在此範例中,您的目標是在 NSX-T Data Center 中建立分散式防火牆原則,以保護 Enterprise Human Resource 應用程式 (此應用程式在單一 Antrea 容器叢集中執行) 中的網繭到網繭流量。

假設 Antrea 容器叢集中的網繭工作負載正在執行 Enterprise Human Resource 應用程式的 Web、App 和 Database 微服務。您已在 NSX-T 環境中使用以網繭為基礎的成員資格準則新增 Antrea 群組,如下表所示。

Antrea 群組名稱 成員資格準則

HR-Web

網繭標籤等於 Web,範圍等於 HR

HR-App

網繭標籤等於 App,範圍等於 HR

HR-DB

網繭標籤等於 DB,範圍等於 HR

您的目標是在應用程式類別中建立有三個防火牆規則的安全性原則,如下所述:
  • 允許從 HR-Web 群組到 HR-App 群組的所有流量。
  • 允許從 HR-App 群組到 HR-DB 群組的所有流量。
  • 拒絕從 HR-Web 群組到 HR-DB 群組的所有流量。

必要條件

已向 NSX-T Data Center 登錄 Antrea 容器叢集。

程序

  1. 從瀏覽器登入 NSX Manager (網址:https://nsx-manager-ip-address)。
  2. 按一下安全性索引標籤,然後在原則管理下按一下分散式防火牆
    隨即會顯示 類別特定規則頁面。
  3. 確定您在應用程式類別中。
  4. 按一下新增原則,然後輸入原則名稱。
    例如,輸入 EnterpriseHRPolicy
  5. 在原則的套用至中,選取 Enterprise Human Resource 應用程式的網繭工作負載執行所在的 Antrea 容器叢集。
  6. 發佈原則。
  7. 選取原則名稱,然後按一下新增規則
    設定三個防火牆規則,如下表所示。
    規則名稱 規則識別碼 來源 目的地 服務 套用至 動作
    Web-to-App 1022 HR-Web 不適用 任何 HR-App 允許
    App-to-DB 1023 HR-App 不適用 任何 HR-DB 允許
    Web-to-DB 1024 HR-Web 不適用 任何 HR-DB 拒絕

    此表中的規則識別碼只是本範例的範例值。
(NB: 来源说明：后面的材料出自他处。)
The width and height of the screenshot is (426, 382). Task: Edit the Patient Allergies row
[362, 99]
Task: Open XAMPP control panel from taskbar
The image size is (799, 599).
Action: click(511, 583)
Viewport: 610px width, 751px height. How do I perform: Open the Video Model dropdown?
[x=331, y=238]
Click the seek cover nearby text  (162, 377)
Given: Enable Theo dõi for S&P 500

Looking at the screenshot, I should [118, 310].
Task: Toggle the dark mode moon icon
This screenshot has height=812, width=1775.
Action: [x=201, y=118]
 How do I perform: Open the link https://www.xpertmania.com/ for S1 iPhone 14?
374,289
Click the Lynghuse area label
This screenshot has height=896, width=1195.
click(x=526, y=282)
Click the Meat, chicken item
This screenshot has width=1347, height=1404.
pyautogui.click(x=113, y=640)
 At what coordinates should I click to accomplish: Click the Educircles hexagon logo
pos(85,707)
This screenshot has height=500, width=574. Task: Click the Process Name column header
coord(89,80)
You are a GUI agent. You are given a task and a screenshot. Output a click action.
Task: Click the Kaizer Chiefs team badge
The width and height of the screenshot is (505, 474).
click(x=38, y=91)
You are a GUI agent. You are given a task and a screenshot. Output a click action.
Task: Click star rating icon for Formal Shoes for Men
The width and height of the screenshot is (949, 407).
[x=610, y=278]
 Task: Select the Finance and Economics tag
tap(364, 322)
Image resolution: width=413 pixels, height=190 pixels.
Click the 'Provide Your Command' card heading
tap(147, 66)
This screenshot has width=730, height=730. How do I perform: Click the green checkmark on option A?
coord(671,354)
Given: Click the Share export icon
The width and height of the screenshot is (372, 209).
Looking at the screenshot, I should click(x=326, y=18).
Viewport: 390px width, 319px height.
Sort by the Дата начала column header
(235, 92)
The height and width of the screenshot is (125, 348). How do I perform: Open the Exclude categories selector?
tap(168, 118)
您的 NSX-T 環境中的規則識別碼可能會有所不同。

  8. 發佈規則。

結果

成功實現該原則後, Antrea 容器叢集中會出現以下結果:
  • 已建立叢集網路原則。
  • 以相應順序在容器叢集中強制執行規則 1022、1023 和 1024。
  • 對於每個防火牆規則,會在叢集網路原則中建立對應的入口規則。